Alguns me dirigiam indagações indiscretas, enquanto outros me deploravam a sorte.
Com muita dificuldade, segui o ataúde que me transportava o esqueleto
imóvel e, em vão, tentei conchegar-me à esposa em lágrimas.
Mal pude ouvir a prece que alguns amigos me consagravam, porque, de
repente, a onda tumultuária me arrebatou ao circulo mais íntimo.
Debalde procurei regressar à quadra humilde em que me situaram a sombra
do que eu fora no mundo... Os visitantes terrestres daquela mansão,
pertencente aos supostos finados, traziam consigo imensa turba de almas
sofredoras e revoltadas, perfeitamente jungidas a eles mesmos.
Muitos desses Espíritos, agrilhoados aos nossos companheiros humanos,
gritavam ao pé das tumbas, contando os crimes ocultos que os haviam
arremessado à vala escura da morte, outros traziam nas mãos documentos
acusadores, clamando contra a insânia de parentes ou contra a venalidade
de tribunais que lhes haviam alterado as disposições e desejos.
Pais bradavam contra os filhos. Filhos protestavam contra os pais.
Muitas almas, principalmente aquelas cujos despojos se localizam nos
túmulos de alto preço, penetravam a intimidade do sepulcro e, de lá,
desferiam gemidos e soluços aterradores, buscando inutilmente levantar
os próprios ossos, no intuito de proclamar aos entes queridos verdades
que o tímpano humano detesta ouvir".
Muita gente desencarnada falava acerca de títulos e depósitos
financeiros perdidos nos bancos, de terras desaproveitadas, de casas
esquecidas, de objetos de valor e obras de arte que lhes haviam escapado
às mãos, agora vazias e sequiosas de posse material.

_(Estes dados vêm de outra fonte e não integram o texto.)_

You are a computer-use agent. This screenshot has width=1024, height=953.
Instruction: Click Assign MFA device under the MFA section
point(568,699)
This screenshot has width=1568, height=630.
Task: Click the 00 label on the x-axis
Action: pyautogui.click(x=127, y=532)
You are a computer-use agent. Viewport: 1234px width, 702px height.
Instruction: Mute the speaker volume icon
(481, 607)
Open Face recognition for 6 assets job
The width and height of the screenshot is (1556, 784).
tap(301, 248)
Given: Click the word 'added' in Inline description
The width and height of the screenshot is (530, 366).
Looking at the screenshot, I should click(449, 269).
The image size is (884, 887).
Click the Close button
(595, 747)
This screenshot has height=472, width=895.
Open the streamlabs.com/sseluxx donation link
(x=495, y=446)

Mulheres desgrenhadas clamavam vingança contra homens cruéis, e homens
carrancudos e inquietos vociferavam contra mulheres insensatas e
delinqüentes.
Talvez porque ainda trouxesse comigo o cheiro do corpo físico, muitos
me tinham por vivo ainda na Terra, capaz de auxiliá-los na solução dos
problemas que lhes escaldavam a mente, e despejavam sobre mim alegações e
queixas, libelos e testemunhos.
Observei que os médicos, os padres e os juízes são as pessoas mais
discutidas e criticadas aqui, em razão dos votos e promessas, socorros e
testamentos, nos quais nem sempre corresponderam à expectativa dos
trespassados.
Em muitas ocasiões, ouvi de amigos espíritas a afirmação de que há
sempre muitos mortos obsidiando os vivos, mas, registrando biografias e
narrações, escutando choro e praga, tanto quanto vendo o retrato real de
muitos, creio hoje que há mais vivos flagelando os mortos, algemando-os
aos desvarios e paixões da carne, pelo menosprezo com que lhes tratam a
memória e pela hipocrisia com que lhes visitam as sepulturas.
Tamanhos foram meus obstáculos, que não mais consegui rever os
familiares naquelas horas solenes para a minha incerteza de recém-vindo,
e, somente quando os homens e as mulheres, quase todos protocolares e
indiferentes, se retiraram, é que as almas terrivelmente atormentadas e
infelizes esvaziaram o recinto, deixando na retaguarda tão somente nós
outros, os libertos em dificuldade pacífica, e fazendo-me perceber que o
tumulto no lar dos mortos era uma simples conseqüência da perturbação
reinante no lar dos vivos.
Apaziguado o ambiente, o cemitério pareceu-me um ninho claro e
acolhedor, em que me não faltaram braços amigos, respondendo-me às
súplicas, e a cidade, em torno, figurou-se-me, então, vasta necrópole,
povoada de mausoléus e de cruzes, nos quais os espíritos encarnados e
desencarnados vivem o angustioso drama da morte moral, em pavorosos
compromissos da sombra.
Como vê, enquanto a Humanidade não se habilitar para o respeito à vida
eterna, é muito desagradável embarcar da Terra para o Além, no dia
dedicado por ela ao culto dos mortos que lhe são simpáticos e
antipáticos.
Peça a Jesus, desse modo, para que você não venha para cá, num dia dois
de Novembro. Qualquer outra data pode ser útil e valiosa, desde que se
desagarre daí, naturalmente, sem qualquer insulto à Lei. Rogue também ao
Senhor que, se possível, possa você viajar ao nosso encontro, num dia
nublado e chuvoso, porque, em se tratando de sua paz, quanto mais
reduzido o séqüito no enterro será melhor.
E porque o documento não relaciona outros informes, por minha vez termino também aqui, sem qualquer comentário.